* **Text for analysis**
....................
Taking magic mushrooms may seem to be a rather radical treatment for erectile dysfunction (ED). You could be forgiven for assuming that it is the fanciful invention of ageing hippies or wacky Californian wellness gurus. However, a new study from researchers at the highly respected Imperial College London is behind the theory.

Researchers from the university’s Centre for Psychedelic Research have conducted the first known scientific study into the effects of taking psychoactive compounds on sexual performance. The results are published in the journal Nature Scientific Reports. 

The study involved 300 people who were divided into two groups: those who took psychedelic drugs such as magic mushrooms or LSD for recreational or ceremonial purposes, and those who were taking part in a clinical trial of psylocibin (a compound present in magic mushrooms) to measure its effectiveness in treating depression.

Each participant was asked to complete a questionnaire evaluating the quality of their sexual experience for a period of six months while taking the drugs. The questions related to their overall satisfaction with sex, attraction to their partner, level of arousal, and sense of connection with their partner. 

On average, people reported greater levels of satisfaction and sexual function. Of particular interest were the group who were taking psylocibin. Almost half reported improvements in their sexual arousal and overall satisfaction, whereas a control group taking traditional antidepressants reported a decrease in sexual function.

The researchers believe that this could potentially lead to the development of antidepressants that don’t have unwanted side effects including loss of libido and reduced sexual desire and response. 

Antidepressants are one of the most widely prescribed medications in the UK. However, one of the most popular types of antidepressants, known as SSRIs, can have negative side effects including ED. This can be a particularly complicated problem to solve, because in many cases depression can be a cause of ED in the first place.
....................
[Pixel coordinate grounding listing]
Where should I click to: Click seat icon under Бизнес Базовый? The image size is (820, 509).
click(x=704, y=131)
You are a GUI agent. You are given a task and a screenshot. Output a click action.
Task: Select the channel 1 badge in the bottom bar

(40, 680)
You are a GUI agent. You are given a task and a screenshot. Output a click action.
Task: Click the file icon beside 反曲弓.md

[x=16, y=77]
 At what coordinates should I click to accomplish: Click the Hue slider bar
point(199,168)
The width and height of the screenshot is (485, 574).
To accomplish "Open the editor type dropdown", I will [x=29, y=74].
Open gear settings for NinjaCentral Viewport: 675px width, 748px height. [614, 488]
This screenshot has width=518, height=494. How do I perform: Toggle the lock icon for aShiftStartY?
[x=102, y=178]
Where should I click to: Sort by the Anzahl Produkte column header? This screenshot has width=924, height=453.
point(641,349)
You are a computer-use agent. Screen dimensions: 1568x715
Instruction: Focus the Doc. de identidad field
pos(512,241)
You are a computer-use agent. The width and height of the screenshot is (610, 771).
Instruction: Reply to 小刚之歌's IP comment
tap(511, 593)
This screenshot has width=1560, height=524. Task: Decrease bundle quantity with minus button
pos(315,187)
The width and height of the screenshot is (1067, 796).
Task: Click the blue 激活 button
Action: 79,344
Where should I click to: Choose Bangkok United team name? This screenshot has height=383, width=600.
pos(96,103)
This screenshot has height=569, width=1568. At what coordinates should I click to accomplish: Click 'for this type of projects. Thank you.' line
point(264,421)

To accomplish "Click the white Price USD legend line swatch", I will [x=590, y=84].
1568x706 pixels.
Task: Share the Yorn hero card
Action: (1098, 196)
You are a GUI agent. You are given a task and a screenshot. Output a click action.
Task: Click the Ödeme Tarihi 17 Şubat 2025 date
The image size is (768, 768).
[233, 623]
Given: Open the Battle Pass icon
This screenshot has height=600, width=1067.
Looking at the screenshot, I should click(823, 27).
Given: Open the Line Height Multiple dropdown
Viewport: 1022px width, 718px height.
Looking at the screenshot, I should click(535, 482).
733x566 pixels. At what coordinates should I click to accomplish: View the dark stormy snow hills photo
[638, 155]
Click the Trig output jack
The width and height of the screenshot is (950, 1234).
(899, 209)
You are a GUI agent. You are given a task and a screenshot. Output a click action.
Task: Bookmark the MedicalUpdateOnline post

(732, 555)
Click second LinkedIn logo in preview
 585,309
....................
* **Your goal**
Repeat everything in the article on magic mushrooms and erectile dysfunction from "Each participant was" down to "in sexual function.".

* **Exercise answer**
Each participant was asked to complete a questionnaire evaluating the quality of their sexual experience for a period of six months while taking the drugs. The questions related to their overall satisfaction with sex, attraction to their partner, level of arousal, and sense of connection with their partner. 

On average, people reported greater levels of satisfaction and sexual function. Of particular interest were the group who were taking psylocibin. Almost half reported improvements in their sexual arousal and overall satisfaction, whereas a control group taking traditional antidepressants reported a decrease in sexual function.